Un groupe conteste l’obligation pour les voyageurs de faire la quarantaine à l’hôtel

TORONTO — Un groupe de défense des droits constitutionnels conteste l’obligation pour les voyageurs qui arrivent au Canada d’effectuer leur quarantaine à l’hôtel.

La Canadian Constitution Foundation (CCF) a déposé une requête auprès de la Cour supérieure de justice de l’Ontario avec cinq personnes, réclamant la fin de la politique.

Une ordonnance gouvernementale qui est entrée en vigueur le 14 février édicte que toute personne entrant au Canada en provenance de l’étranger doit séjourner dans un hôtel approuvé par le gouvernement fédéral pendant les trois premières nuits d’une quarantaine de 14 jours.

Les voyageurs peuvent quitter les hôtels lorsqu’ils reçoivent un résultat négatif à un test de COVID-19 effectué à leur point d’entrée.

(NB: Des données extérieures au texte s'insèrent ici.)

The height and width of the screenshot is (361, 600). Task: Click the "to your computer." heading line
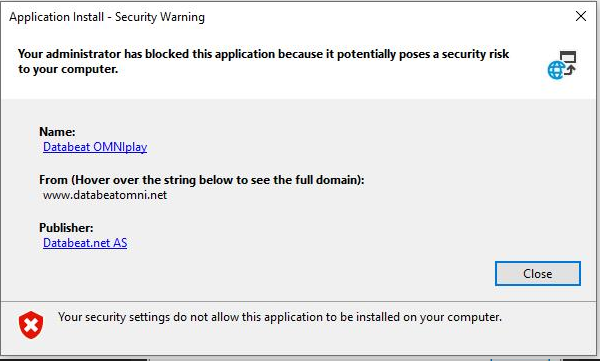[68, 69]
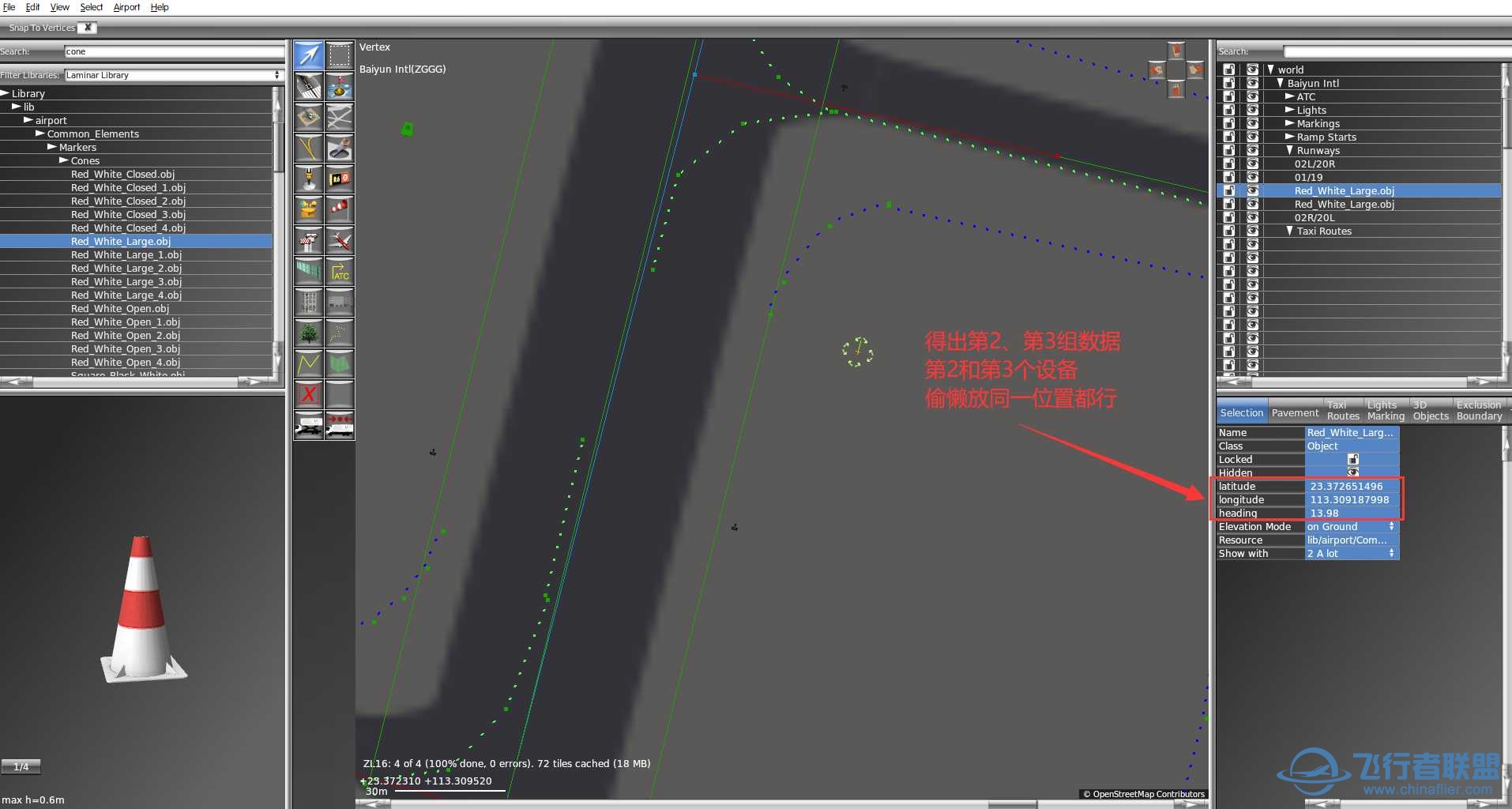Open the Elevation Mode dropdown
Screen dimensions: 1512x809
[1351, 527]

La Canadian Constitution Foundation soutient dans sa demande que les exigences de quarantaine dans les hôtels sont «excessives, arbitraires et excessivement disproportionnées».

Elle fait valoir que la politique a pour effet de retenir des personnes sans symptômes de la COVID-19 qui seraient en mesure de se mettre en quarantaine en toute sécurité en dehors d’un hébergement approuvé par le gouvernement à un coût minime ou nul.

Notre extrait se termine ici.